THE PROBLEM -
Can you reproduce every item below word for word, leaving the pictures out of your answer?

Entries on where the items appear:

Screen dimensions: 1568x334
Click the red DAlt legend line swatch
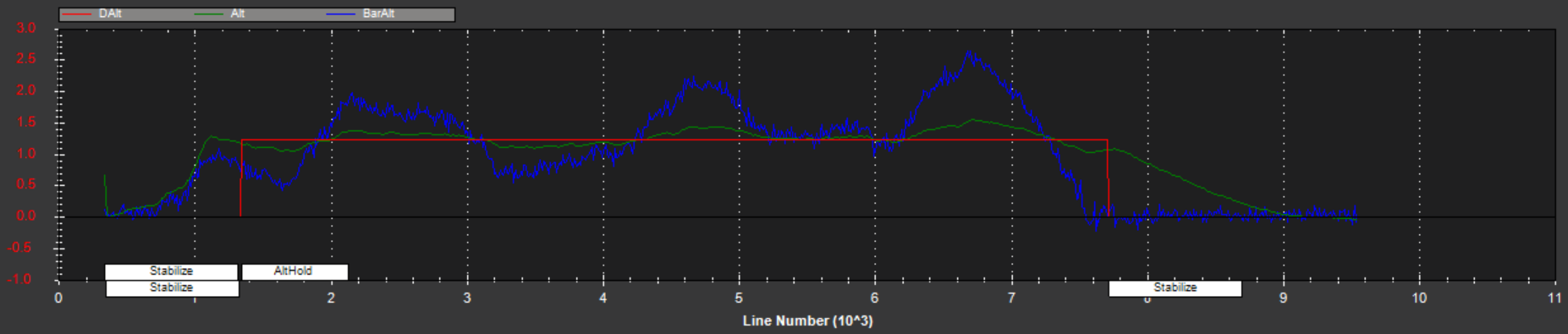(78, 14)
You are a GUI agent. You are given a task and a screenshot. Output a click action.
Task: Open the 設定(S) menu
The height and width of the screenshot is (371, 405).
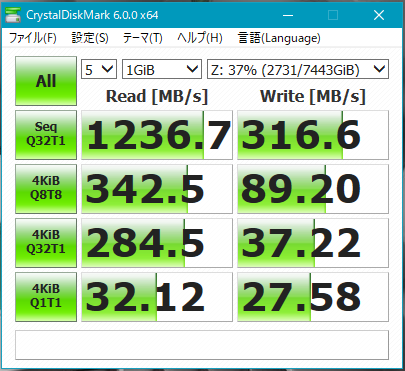90,38

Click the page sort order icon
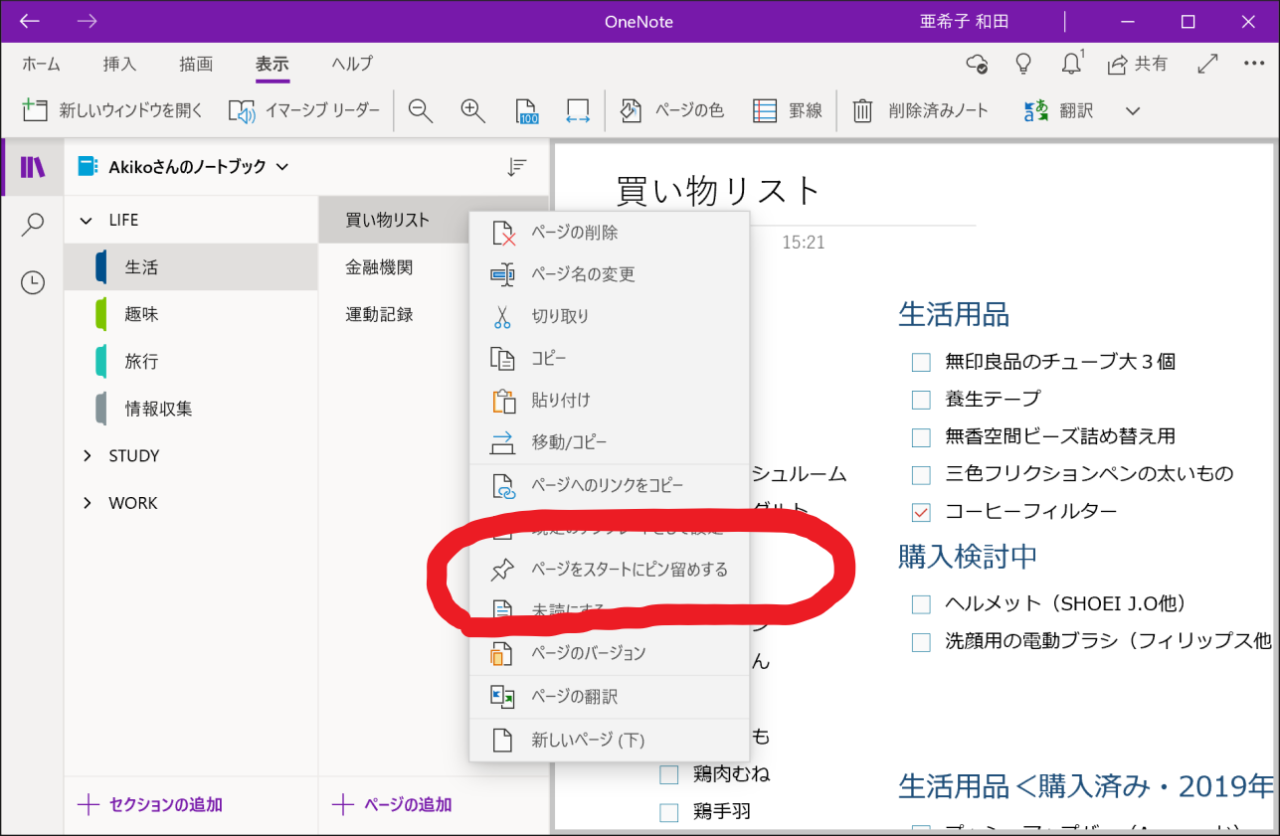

TASK RESULT -
Screen dimensions: 1568x334
Click the red DAlt legend line swatch
(78, 14)
You are a GUI agent. You are given a task and a screenshot. Output a click action.
Task: Open the 設定(S) menu
The height and width of the screenshot is (371, 405).
90,38

Click the page sort order icon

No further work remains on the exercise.